Думаю, из-за этого я упустил много чего, полагаю, интересного, касавшегося, подозреваю, второй стадии второго, или завершающего, этапа пребывания Уотта в доме мистера Нотта.
Однако вскоре я привык к этим звукам и понимал их так же хорошо, как прежде.
Все шло хорошо до тех пор, пока Уотт не начал менять порядок не букв в слове, а предложений в периоде.
Вот образчик манеры Уотта изъясняться на этом этапе:
Пустоты. Источнику. Наставнику. В храм. Ему я преподнес. Это опустевшее сердце. Эти опустевшие руки. Этот разум безразличный. Это тело бездомное. Дабы возлюбить его, поносил себя. Дабы его обрести, себя отверг. Себя забыл, дабы постичь его. Оставил себя, дабы его отыскать.
Эти звуки, хоть мы и были близки, по первости были мне не совсем ясны.
Да и Уотт меня не понимал. Прошу прощения, прощения, говорил он, прошу прощения.
Полагаю, из-за этого я упустил много чего, думаю, интересного, касавшегося, подозреваю, третьей стадии второго, или завершающего, этапа пребывания Уотта в доме мистера Нотта.
Однако вскоре я привык к этим звукам и понимал их так же хорошо, как прежде.
Все шло хорошо до тех пор, пока Уотт не начал менять порядок не предложений в периоде, а слов в предложении и букв в слове.
Вот образчик манеры Уотта изъясняться на этом этапе:
Летох огеч? Атон. Личулоп огеч? Атон. Анлоп агиач ил алыб? Аб! Летох он? Тен и, темам. Личулоп он? Юанз ен.

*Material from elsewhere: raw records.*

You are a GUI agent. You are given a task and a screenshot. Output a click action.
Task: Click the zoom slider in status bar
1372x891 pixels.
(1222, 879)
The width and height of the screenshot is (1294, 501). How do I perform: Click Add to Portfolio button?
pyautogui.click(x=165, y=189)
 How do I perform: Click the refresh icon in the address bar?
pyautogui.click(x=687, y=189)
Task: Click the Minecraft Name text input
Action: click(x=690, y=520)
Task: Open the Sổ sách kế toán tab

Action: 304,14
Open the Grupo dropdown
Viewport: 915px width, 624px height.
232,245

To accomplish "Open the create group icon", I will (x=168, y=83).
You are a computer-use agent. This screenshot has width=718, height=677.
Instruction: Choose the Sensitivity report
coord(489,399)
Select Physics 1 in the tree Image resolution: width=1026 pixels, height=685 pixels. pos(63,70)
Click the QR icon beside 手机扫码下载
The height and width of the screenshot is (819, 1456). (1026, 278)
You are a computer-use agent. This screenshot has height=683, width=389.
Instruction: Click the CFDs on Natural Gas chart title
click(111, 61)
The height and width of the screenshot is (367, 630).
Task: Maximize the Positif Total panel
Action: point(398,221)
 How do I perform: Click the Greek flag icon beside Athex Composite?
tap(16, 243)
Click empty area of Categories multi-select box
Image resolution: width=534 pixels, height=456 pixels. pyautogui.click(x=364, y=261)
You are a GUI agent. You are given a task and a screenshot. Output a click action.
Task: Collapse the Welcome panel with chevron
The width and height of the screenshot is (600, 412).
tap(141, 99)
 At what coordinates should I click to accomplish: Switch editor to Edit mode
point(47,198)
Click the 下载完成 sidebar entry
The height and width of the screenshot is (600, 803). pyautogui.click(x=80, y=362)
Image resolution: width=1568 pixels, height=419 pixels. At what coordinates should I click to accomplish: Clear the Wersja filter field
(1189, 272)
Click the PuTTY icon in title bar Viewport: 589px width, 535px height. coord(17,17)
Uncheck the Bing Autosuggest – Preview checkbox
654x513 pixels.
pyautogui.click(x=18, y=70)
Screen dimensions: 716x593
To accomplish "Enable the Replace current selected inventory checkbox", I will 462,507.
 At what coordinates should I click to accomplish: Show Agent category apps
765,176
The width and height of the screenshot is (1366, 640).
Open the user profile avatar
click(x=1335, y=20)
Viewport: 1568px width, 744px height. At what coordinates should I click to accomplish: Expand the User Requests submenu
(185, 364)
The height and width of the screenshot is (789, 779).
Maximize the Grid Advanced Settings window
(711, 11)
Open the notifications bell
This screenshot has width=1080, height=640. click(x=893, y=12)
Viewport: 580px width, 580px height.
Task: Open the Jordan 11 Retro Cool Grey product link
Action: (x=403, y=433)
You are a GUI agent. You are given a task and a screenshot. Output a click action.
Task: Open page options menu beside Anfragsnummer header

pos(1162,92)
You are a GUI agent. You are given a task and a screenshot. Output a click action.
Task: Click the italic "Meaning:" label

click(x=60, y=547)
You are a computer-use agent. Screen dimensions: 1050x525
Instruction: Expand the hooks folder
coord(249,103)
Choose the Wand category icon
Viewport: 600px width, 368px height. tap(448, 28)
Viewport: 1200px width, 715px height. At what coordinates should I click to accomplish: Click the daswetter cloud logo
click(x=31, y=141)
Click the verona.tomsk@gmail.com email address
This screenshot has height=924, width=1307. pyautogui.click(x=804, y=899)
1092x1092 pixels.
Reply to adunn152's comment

Эти звуки, хоть мы и шли живот к животу, по первости были для меня просто шумом.
Да и Уотт меня не понимал. Яинещорп ушорп, говорил он, яинещорп, яинещорп ушорп.
Подозреваю, из-за этого я упустил много чего, полагаю, интересного, касавшегося, думаю, четвертой стадии второго, или завершающего, этапа пребывания Уотта в доме мистера Нотта.
Однако вскоре я привык к этим звукам.
Затем все шло хорошо до тех пор, пока Уотт не начал менять порядок не слов в предложении и букв в слове, а слов в предложении и предложений в периоде.
Вот образчик манеры Уотта изъясняться на этом этапе:
Одевания для готово было — жилет, майка, брюки, носки, туфли, рубашка, трусы, пиджак — все когда, он говорил, Нет. Он говорил, Одеваться. Мытья для готово было — вода, полотенце, губка, мыло, соли, перчатка, щетка, таз — все когда, он говорил, Нет. Он говорил, Мыться. Бритья для готово было — вода, полотенце, губка, мыло, бритва, пудра, помазок, тазик — все когда, он говорил, Нет. Он говорил, Бриться.